Supplied text:
— Start —
Last week there were two puzzles at Redemption Island, and none at an immunity challenge that could have been staged at the local Chuck E. Cheese to save on set building. This week, the formula was reversed, and the duel was the designated "challenge your kindergartener can do in your back yard," and the immunity challenge was both physically grueling and was equalized by a devilishly difficult puzzle. A little better balance wouldn't hurt, guys. And by the way, when every person watching criticizes a challenge the first time it's used (the duel was "A Numbers Game" from Redemption Island), maybe it would be a good idea to dig a little deeper when exhuming your past work for a duel.
— End —
Extracted data:
— Start —
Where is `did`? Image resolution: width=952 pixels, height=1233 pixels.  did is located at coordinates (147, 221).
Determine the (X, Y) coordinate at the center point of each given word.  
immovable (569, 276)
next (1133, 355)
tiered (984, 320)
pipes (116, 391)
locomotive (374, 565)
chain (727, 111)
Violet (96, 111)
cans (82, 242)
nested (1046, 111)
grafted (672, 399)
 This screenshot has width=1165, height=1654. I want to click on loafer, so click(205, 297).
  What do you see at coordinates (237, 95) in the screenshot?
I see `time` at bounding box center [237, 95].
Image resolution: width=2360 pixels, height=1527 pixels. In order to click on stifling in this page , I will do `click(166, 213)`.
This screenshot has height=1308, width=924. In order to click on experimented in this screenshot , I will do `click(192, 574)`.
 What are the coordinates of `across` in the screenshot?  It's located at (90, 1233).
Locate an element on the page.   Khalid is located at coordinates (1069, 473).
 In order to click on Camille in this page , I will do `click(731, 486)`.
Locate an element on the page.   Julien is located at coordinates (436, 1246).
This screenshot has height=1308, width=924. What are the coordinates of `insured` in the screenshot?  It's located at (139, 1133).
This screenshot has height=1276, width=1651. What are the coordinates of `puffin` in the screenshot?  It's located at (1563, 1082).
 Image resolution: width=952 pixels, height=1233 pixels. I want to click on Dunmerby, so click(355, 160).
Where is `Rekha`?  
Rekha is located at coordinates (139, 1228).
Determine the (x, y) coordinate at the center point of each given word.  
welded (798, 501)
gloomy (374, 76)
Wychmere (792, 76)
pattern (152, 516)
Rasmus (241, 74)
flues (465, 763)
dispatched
— End —
What you need to do:
1. Name every distinct proper name in the recap, covering places, businesses, and challenge titles.
2. Rewrite the recap, starting with "Last week there" and going on through "for a duel.", with "duel" replaced by "showdown".

Results in order:
1.
Redemption Island
Chuck E. Cheese
A Numbers Game

2.
Last week there were two puzzles at Redemption Island, and none at an immunity challenge that could have been staged at the local Chuck E. Cheese to save on set building. This week, the formula was reversed, and the showdown was the designated "challenge your kindergartener can do in your back yard," and the immunity challenge was both physically grueling and was equalized by a devilishly difficult puzzle. A little better balance wouldn't hurt, guys. And by the way, when every person watching criticizes a challenge the first time it's used (the showdown was "A Numbers Game" from Redemption Island), maybe it would be a good idea to dig a little deeper when exhuming your past work for a showdown.